How does one go about saving endangered species, especially those that are hunted for their fur, tusks, or other animal product? To some the solution is simple: legislation. Politicians must step up to the plate and pass laws protecting these poor animals. Laws must be passed that make it illegal to hunt them, and a ban must be placed on the use of their furs or tusks. Surely, once these measures are adopted the species will be saved; however, this simple belief in the power of the politicians is deeply flawed, and fails to take into account the complex market forces at play on these animals.

Passing laws prohibiting the hunting of endangered animals will not save them, in fact it can have the exact opposite effect. With the regulated hunting of these animals illegal, poachers will move in to supply the demand for these exotic goods. Poachers to not care for laws, they only care about making money on the black market. In Africa poachers kill elephants for their tusks and then leave the entire carcass behind. It is truly a horrific practice.

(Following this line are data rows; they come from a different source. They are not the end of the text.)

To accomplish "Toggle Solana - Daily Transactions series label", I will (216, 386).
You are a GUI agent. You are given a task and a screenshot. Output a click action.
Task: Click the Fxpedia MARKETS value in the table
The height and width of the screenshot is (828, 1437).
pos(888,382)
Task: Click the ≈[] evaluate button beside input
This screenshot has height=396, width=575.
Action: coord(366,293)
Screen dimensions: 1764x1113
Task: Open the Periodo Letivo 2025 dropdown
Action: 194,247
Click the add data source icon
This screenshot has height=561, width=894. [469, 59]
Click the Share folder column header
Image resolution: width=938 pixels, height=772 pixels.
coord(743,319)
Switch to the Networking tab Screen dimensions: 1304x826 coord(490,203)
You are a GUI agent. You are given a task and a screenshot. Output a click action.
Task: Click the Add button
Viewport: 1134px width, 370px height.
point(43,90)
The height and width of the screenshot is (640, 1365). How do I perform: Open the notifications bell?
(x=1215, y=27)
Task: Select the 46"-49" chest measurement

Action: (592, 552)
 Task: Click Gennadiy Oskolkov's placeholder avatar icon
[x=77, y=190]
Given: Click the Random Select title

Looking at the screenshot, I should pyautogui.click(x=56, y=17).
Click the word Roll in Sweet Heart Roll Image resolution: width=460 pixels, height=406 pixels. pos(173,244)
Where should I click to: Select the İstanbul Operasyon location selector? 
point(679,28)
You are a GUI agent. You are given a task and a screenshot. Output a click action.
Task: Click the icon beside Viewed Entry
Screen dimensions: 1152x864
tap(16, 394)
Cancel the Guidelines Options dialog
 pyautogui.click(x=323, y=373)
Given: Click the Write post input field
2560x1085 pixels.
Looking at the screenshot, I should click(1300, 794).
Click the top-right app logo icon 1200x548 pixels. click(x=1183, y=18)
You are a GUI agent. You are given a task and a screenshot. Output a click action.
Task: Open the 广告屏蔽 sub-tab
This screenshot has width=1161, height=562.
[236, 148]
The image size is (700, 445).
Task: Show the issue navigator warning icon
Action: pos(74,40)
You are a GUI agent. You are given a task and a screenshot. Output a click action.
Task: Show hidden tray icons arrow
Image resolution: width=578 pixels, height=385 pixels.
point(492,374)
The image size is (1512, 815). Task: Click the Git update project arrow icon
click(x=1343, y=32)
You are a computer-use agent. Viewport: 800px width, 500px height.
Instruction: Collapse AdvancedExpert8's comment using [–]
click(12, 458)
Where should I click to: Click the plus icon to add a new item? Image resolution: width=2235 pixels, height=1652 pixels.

So how can we stop it, how can we stop poachers if passing laws isn’t enough? One possible answer is to out compete the poachers in a legal fashion. It has been done before, and could be done again. Back in the 1960’s the American alligator was critically endangered. Alligator skins were highly valued for the high quality leather they produced, and hunting had devastated the alligator population. Alligator farms presented a solution for both the fashion industry and the conservation of alligators. They produced a better product than poachers did and helped to kill the black market, since they were operating legally. Poachers, unable to make money hunting alligators, ceased to threaten the species, and the American alligator was removed from the endangered species list in 1987.

Could this free market solution to poaching be applied to other species? I believe so, and I think it is important that all possible solutions to this terrible problem be explored. The conservation of endangered species is hugely important, and it would be a tragedy to lose a species to black market poachers if the free market could have saved it.